Furloughs due to the sequester have hit military hospitals particularly hard, forcing patients to go to private medical centers and in many cases, delaying treatment, USA Today reports.

An internal memo to military hospital "colleagues" said inpatient beds are in "critically short supply" because sequestration or federal spending cuts triggered thousands of civilian staff furloughs, according to the article. The memo urges "dispositions/discharges as soon as possible."

The automatic cuts run especially deep for the Army, which has the largest medical system with the military. USA Today reports all but 6,600 of its 44,000 civilian medical workers are being furloughed.
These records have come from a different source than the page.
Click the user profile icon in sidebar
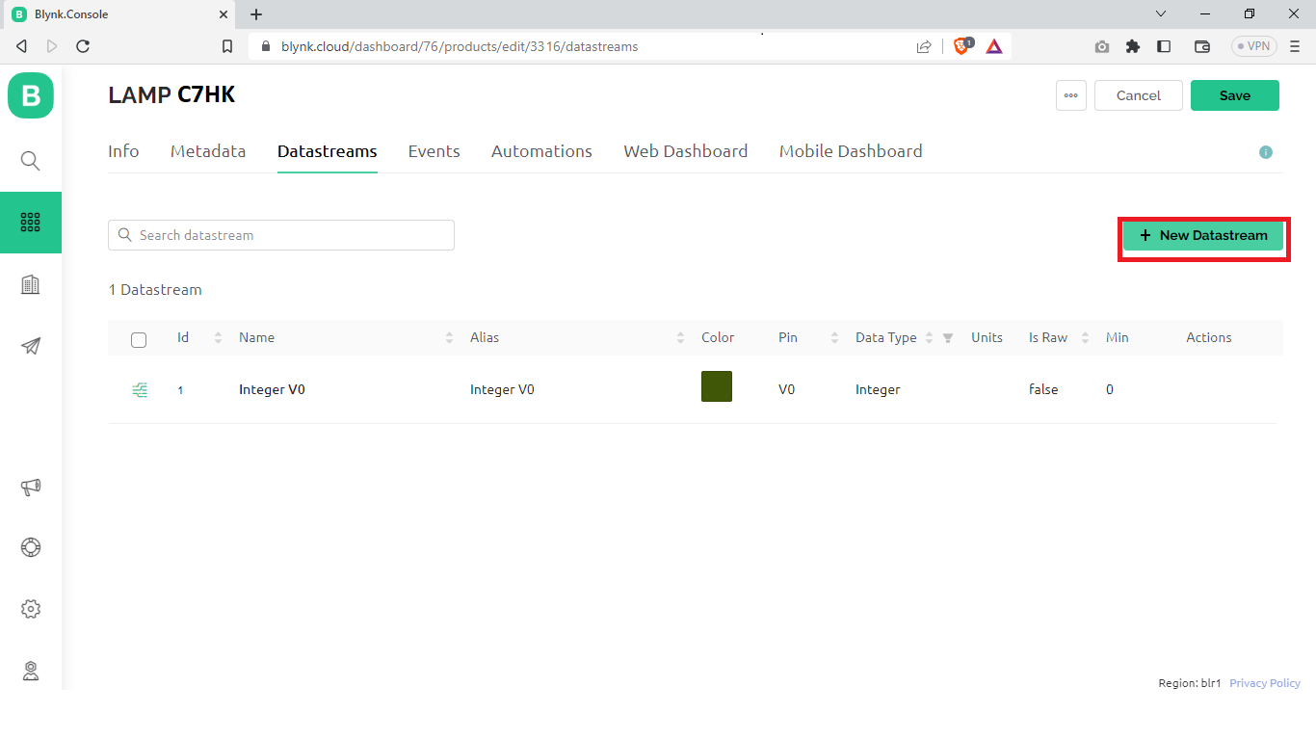 (30, 671)
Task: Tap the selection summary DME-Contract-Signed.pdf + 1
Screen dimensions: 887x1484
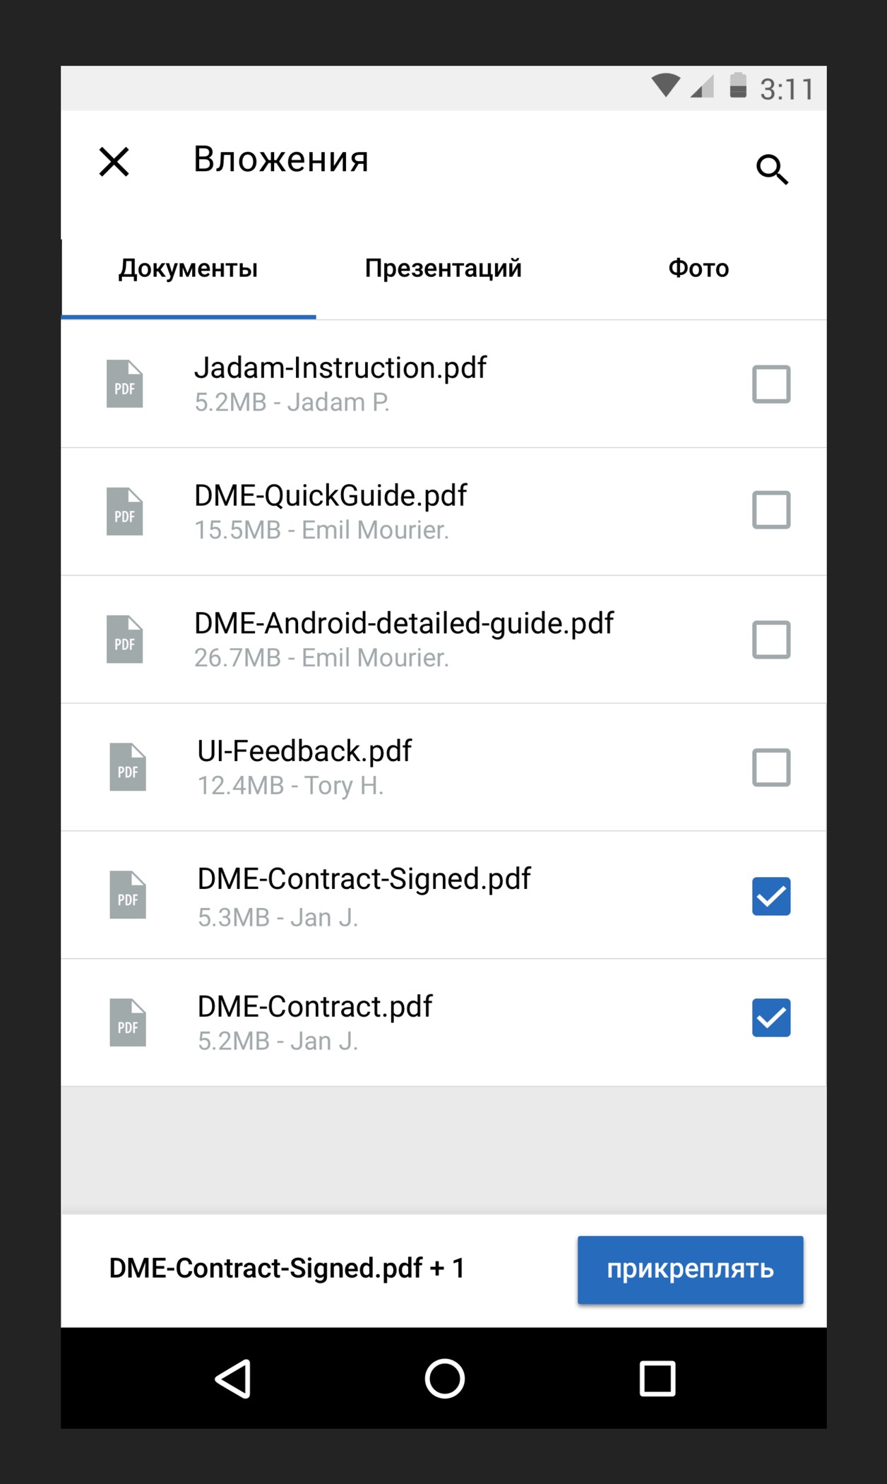Action: point(287,1268)
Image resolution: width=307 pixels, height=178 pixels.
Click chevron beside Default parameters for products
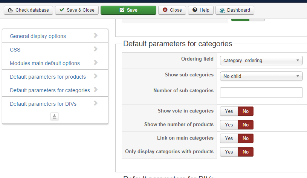coord(96,76)
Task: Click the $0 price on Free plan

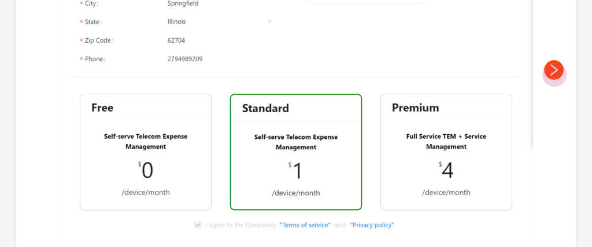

"The impact on morale is huge," Maj. Gen. Richard Thomas, commander of 11 Army hospitals in the western United States, told the newspaper. In fact, he said many healthcare staff have quit to work for the Department of Veterans Affairs.

And patients are paying the price. Thomas said in the first month of furloughs, 10,000 routine patient appointments in the western Army medical region were delayed due to staffing shortages. Instead, existing staff are focusing their attention on the most serious combat wounded and complex medical cases.

Ironically, Thomas told the newspaper that by sending patients to a network of private doctors who contract with the government for services, the Pentagon will end up spending more money to compensate for the automatic spending cuts.

Meanwhile, the Los Angeles Times reported the House of Representatives on Friday voted to strip the Internal Revenue Service of its power to enforce the healthcare reform law, a move that may result in a possible showdown over funding for the measure that threatens to shut down the government this fall.